:: Task to complete ::
Copy out the rows from the line containing "Select the RSI(14) indicator tab" through the end of the rows, keeping every line identical to the original.

:: Data in this exercise ::
>>>>>

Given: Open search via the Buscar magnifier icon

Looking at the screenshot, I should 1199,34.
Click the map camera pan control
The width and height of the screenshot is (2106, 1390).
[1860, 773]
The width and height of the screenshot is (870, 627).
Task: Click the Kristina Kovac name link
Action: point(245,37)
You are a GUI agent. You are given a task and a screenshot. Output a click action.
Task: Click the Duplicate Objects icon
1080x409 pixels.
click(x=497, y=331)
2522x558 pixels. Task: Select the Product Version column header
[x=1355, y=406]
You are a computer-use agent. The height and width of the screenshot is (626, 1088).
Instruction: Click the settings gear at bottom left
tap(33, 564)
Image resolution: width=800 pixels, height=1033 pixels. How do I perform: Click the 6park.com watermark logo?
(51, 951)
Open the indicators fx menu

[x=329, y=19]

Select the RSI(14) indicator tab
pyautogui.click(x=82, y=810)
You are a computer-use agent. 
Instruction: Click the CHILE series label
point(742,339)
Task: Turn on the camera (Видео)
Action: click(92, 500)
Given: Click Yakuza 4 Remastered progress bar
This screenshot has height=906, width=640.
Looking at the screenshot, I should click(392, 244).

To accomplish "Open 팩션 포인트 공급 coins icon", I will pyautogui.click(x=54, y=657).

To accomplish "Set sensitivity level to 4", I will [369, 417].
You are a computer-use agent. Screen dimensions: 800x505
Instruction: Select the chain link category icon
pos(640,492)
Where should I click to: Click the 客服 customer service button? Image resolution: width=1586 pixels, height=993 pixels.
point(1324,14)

<<<<<

:: Result ::
Select the RSI(14) indicator tab
pyautogui.click(x=82, y=810)
You are a computer-use agent. 
Instruction: Click the CHILE series label
point(742,339)
Task: Turn on the camera (Видео)
Action: click(92, 500)
Given: Click Yakuza 4 Remastered progress bar
This screenshot has height=906, width=640.
Looking at the screenshot, I should click(392, 244).

To accomplish "Open 팩션 포인트 공급 coins icon", I will pyautogui.click(x=54, y=657).

To accomplish "Set sensitivity level to 4", I will [369, 417].
You are a computer-use agent. Screen dimensions: 800x505
Instruction: Select the chain link category icon
pos(640,492)
Where should I click to: Click the 客服 customer service button? Image resolution: width=1586 pixels, height=993 pixels.
point(1324,14)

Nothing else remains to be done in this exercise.